What you should do — Everything from the line containing "Enable IQ Swap" to the end of the listing, both included, should be returned exactly, apart from the pictures.

<<<<

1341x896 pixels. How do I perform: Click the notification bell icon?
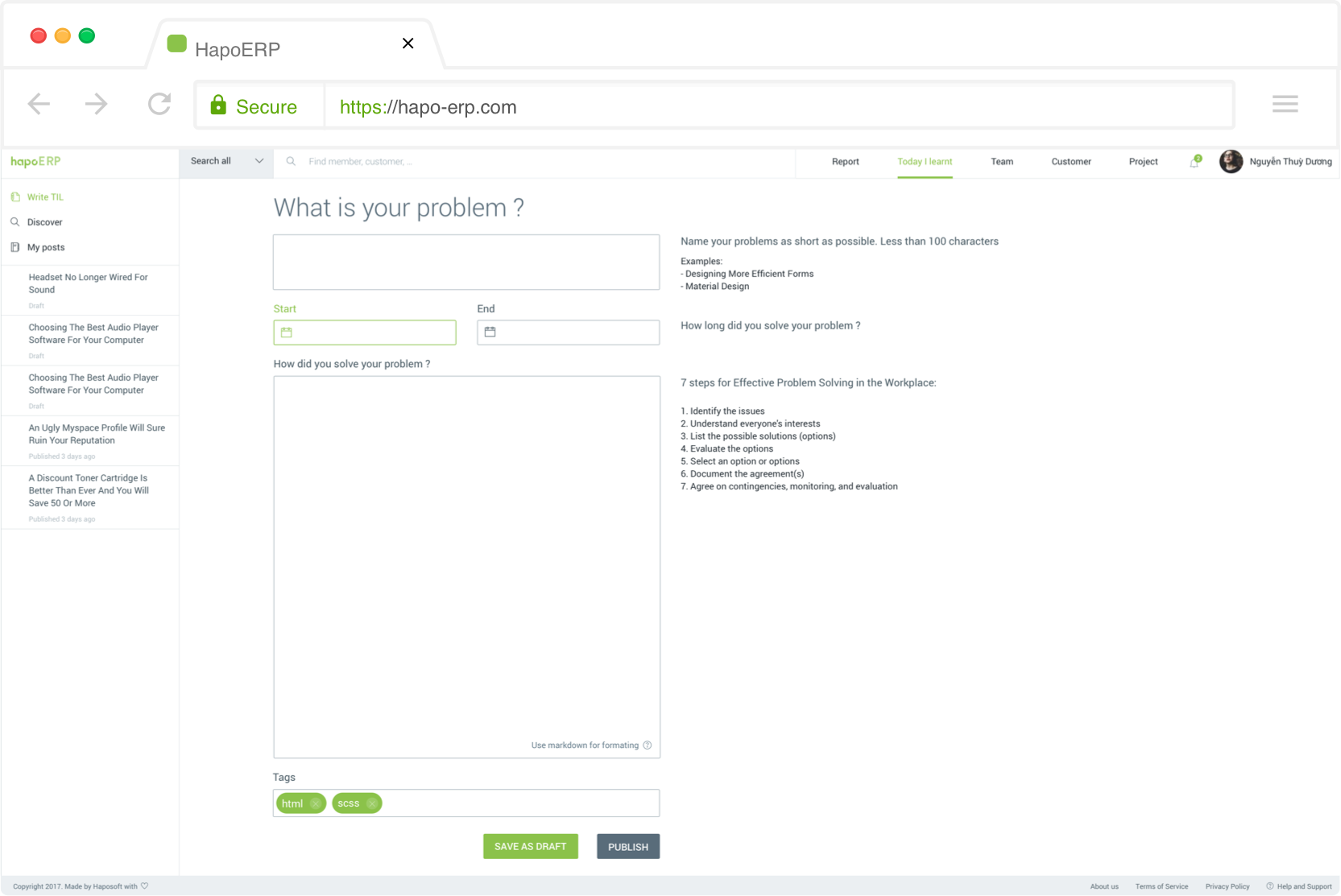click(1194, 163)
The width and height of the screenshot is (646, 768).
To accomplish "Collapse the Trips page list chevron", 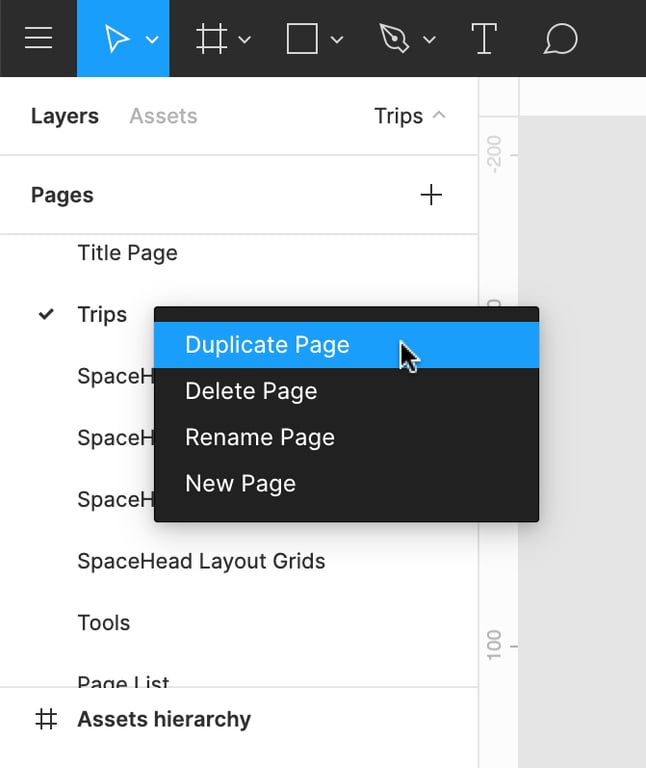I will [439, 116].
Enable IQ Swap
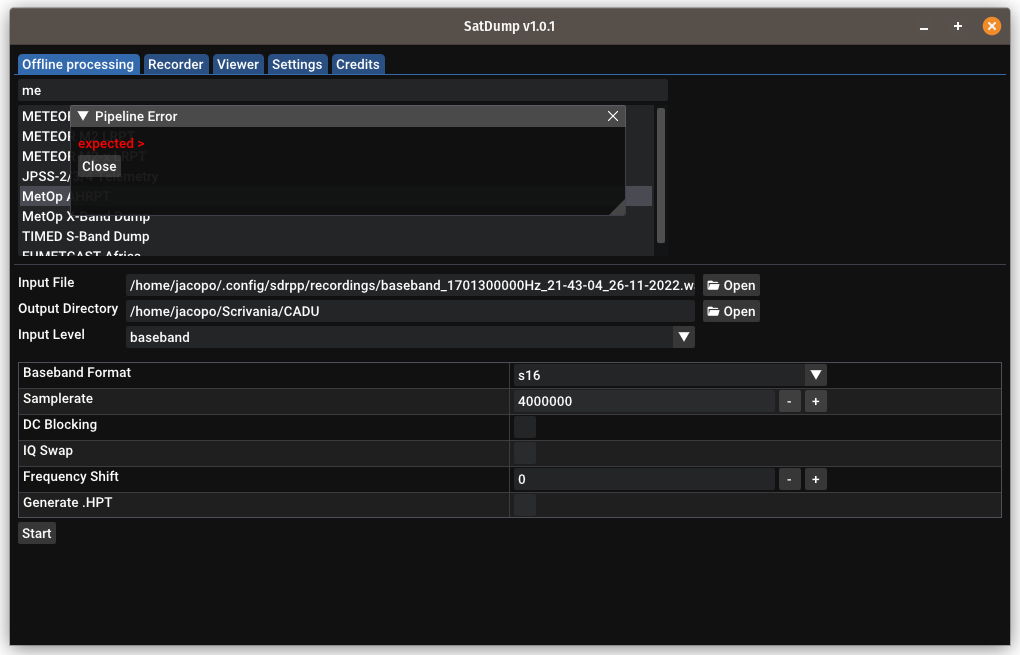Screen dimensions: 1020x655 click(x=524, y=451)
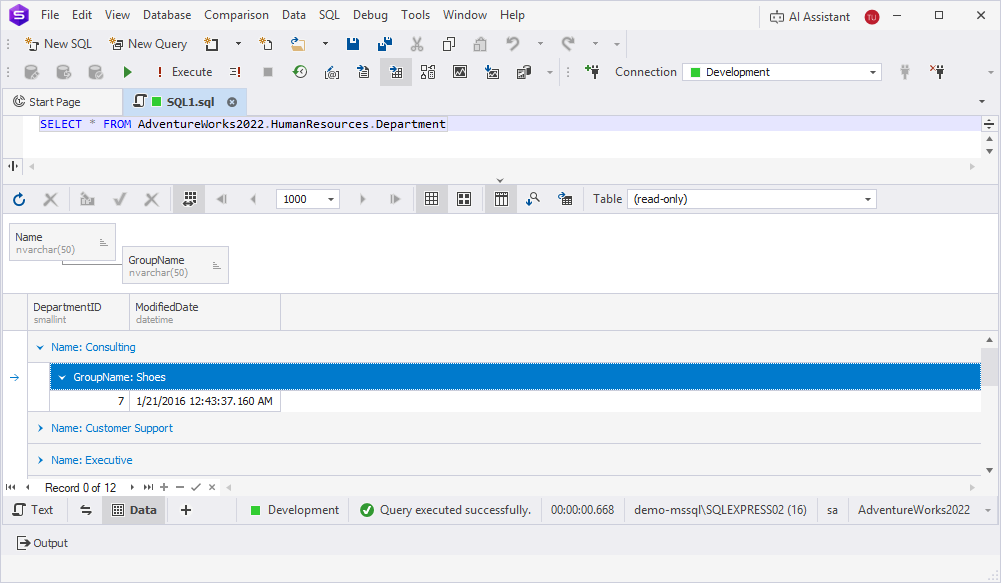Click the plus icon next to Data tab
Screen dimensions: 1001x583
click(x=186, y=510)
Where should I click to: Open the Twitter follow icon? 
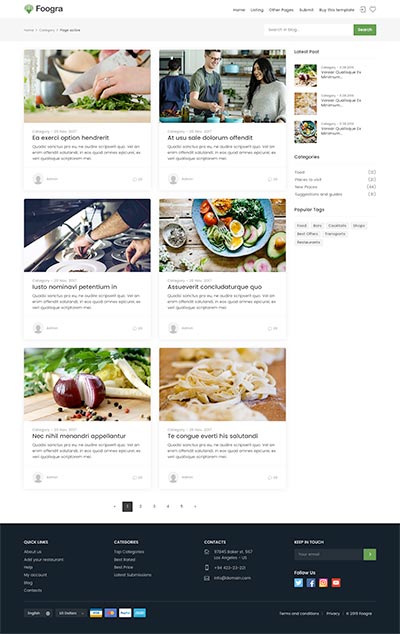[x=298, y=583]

>>>>

Solution for this problem —
Enable IQ Swap
Screen dimensions: 1020x655 click(x=524, y=451)
Click the plus icon next to Data tab
Screen dimensions: 1001x583
click(x=186, y=510)
Where should I click to: Open the Twitter follow icon? 
[x=298, y=583]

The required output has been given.